### COMPLETE THE FOLLOWING
**1)** Answer these questions about the discussion of std::set and the contains method. Label each answer with the letter of its question.
(a) According to the documentation it cites, which concept's requirements does std::set meet?
(b) Which std::string method does it give as an example alias for size()?
(c) How many map lookups does the code that checks myMap.contains("Meaning of universe") before assigning 42 cause?
**2)** Continue the discussion of std::set and the contains method from the point where it ends.

### EXERCISE TEXT
You are looking into particular case and not seeing bigger picture. As stated in documentation std::set meets requirement of AssociativeContainer concept. For that concept it does not make any sense to have contains method, as it is pretty much useless for std::multiset and std::multimap, but count works fine for all of them. Though method contains could be added as an alias for count for std::set, std::map and their hashed versions (like length for size() in std::string ), but looks like library creators did not see real need for it.
Although I don't know why std::set has no contains but count which only ever returns 0 or 1,
you can write a templated contains helper function like this:
template<class Container, class T>
auto contains(const Container& v, const T& x)
-> decltype(v.find(x) != v.end())
{
return v.find(x) != v.end();
}
And use it like this:
if (contains(myset, element)) ...
The true reason for set is a mystery for me, but one possible explanation for this same design in map could be to prevent people from writing inefficient code by accident:
if (myMap.contains("Meaning of universe"))
{
myMap["Meaning of universe"] = 42;
}
Which would result in two map lookups.
Instead, you are forced to get an iterator. This gives you a mental hint that you should reuse the iterator:
auto position = myMap.find("Meaning of universe");
if (position != myMap.cend())
{
position->second = 42;
}
which consumes only one map lookup.
When we realize that set and map are made from the same flesh, we can apply this principle also to set. That is, if we want to act on an item in the set only if it is present in the set, this design can prevent us from writing code as this:
struct Dog
{
std::string name;
void bark();
}
operator <(Dog left, Dog right)

### DATA TO EXAMINE
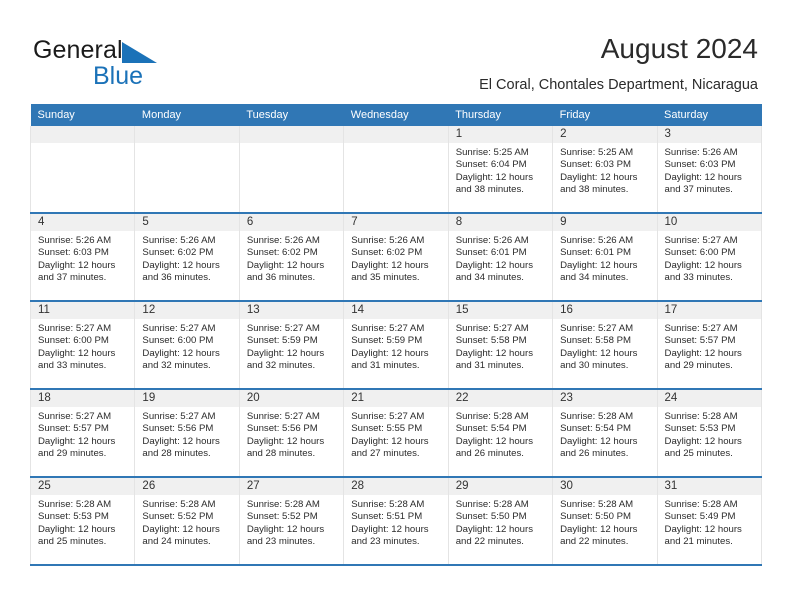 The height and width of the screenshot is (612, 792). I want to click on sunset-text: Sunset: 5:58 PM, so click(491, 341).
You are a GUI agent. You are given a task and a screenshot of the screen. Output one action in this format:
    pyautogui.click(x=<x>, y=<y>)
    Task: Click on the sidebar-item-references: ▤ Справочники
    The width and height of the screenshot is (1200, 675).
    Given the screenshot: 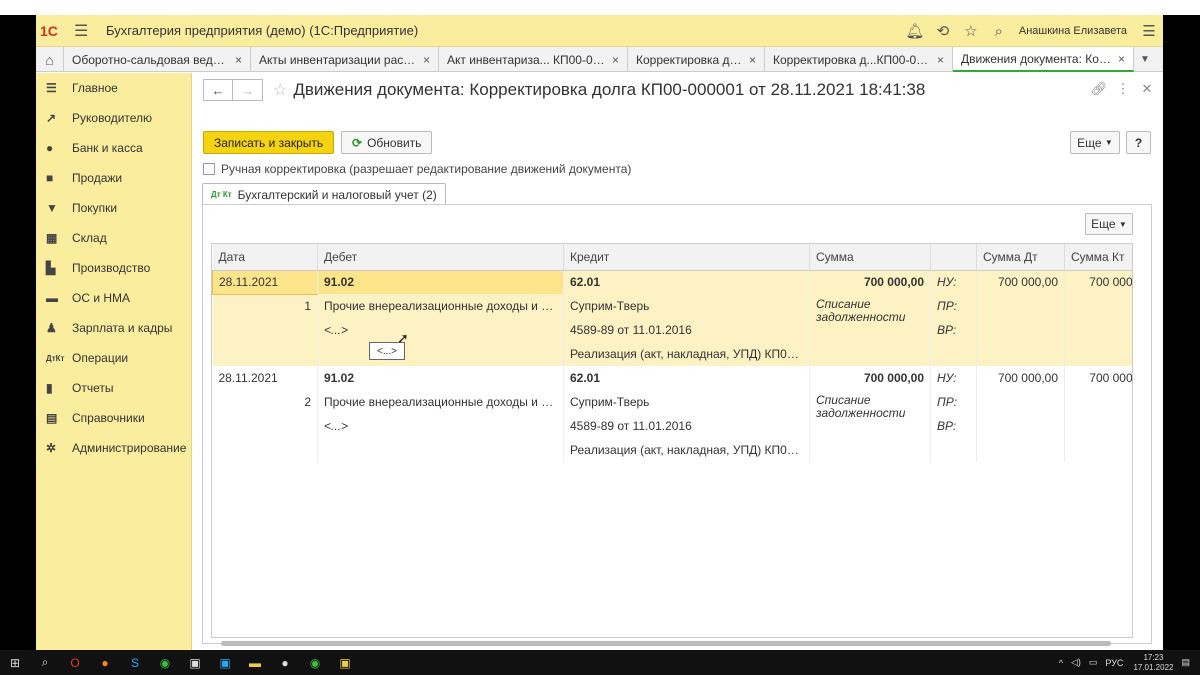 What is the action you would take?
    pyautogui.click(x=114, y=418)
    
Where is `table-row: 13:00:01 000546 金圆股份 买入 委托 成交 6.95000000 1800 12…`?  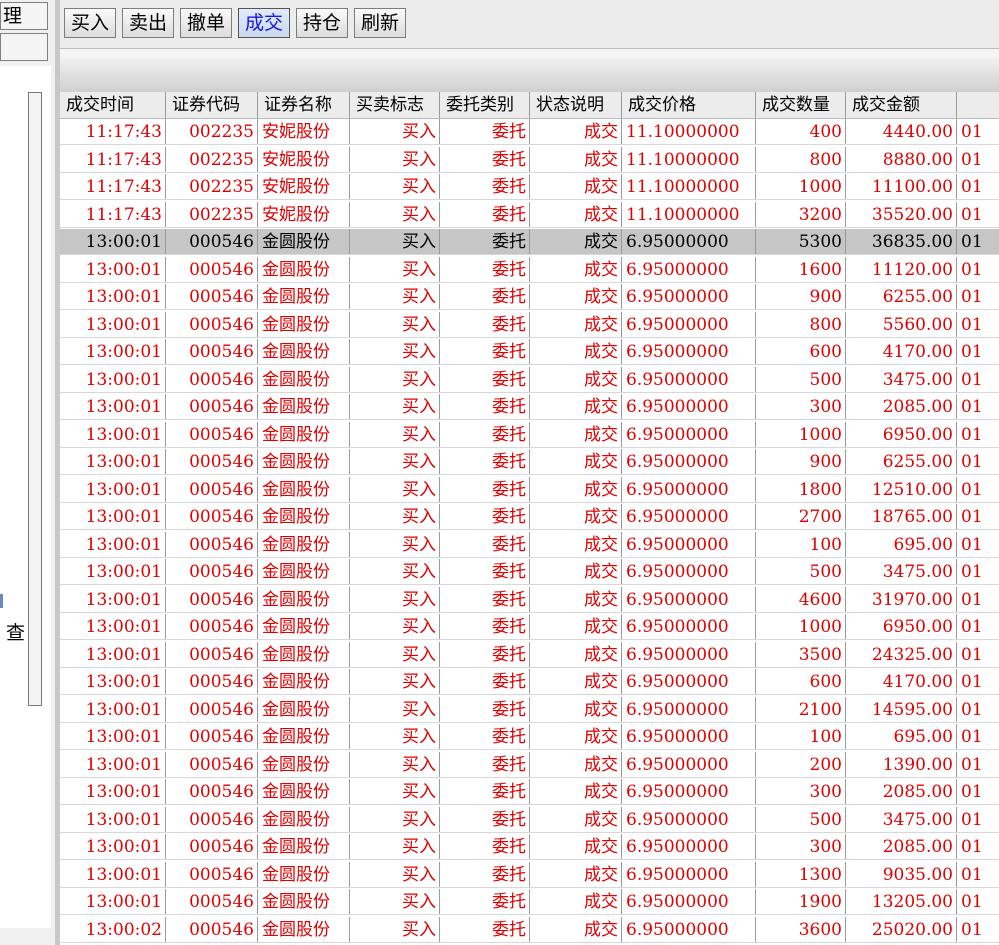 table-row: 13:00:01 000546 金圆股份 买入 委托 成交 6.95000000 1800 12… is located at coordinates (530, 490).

* * *

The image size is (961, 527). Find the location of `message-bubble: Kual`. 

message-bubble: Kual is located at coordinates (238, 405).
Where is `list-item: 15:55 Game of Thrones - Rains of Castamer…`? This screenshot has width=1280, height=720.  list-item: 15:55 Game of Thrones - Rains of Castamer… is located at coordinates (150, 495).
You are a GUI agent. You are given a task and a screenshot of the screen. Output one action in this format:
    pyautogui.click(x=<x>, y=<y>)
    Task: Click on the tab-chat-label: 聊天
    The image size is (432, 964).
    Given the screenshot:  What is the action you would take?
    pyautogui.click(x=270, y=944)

### TASK RESPONSES
**1)**
(a) AssociativeContainer
(b) length
(c) Two

**2)**
{
return left.name < right.name;
}
std::set<Dog> dogs;
...
if (dogs.contain("Husky"))
{
dogs.find("Husky")->bark();
}
Of course all this is a mere speculation.
Since c++20,
bool contains( const Key& key ) const
is available.
I'd like to point out , as mentioned by Andy, that since C++20 the standard added the contains Member function for maps or set:
bool contains( const Key& key ) const; (since C++20)
Now I'd like to focus my answer regarding performance vs readability.
In term of performance if you compare the two versions:
#include <unordered_map>
#include <string>
using hash_map = std::unordered_map<std::string,std::string>;
hash_map a;
std::string get_cpp20(hash_map& x,std::string str)
{
if(x.contains(str))
return x.at(str);
else
return "";
};
std::string get_cpp17(hash_map& x,std::string str)
{
if(const auto it = x.find(str); it !=x.end())
return it->second;
else
return "";
};
You will find that the cpp20 version takes two calls to std::_Hash_find_last_result while the cpp17 takes only one call.
Now I find myself with many data structure with nested unordered_map.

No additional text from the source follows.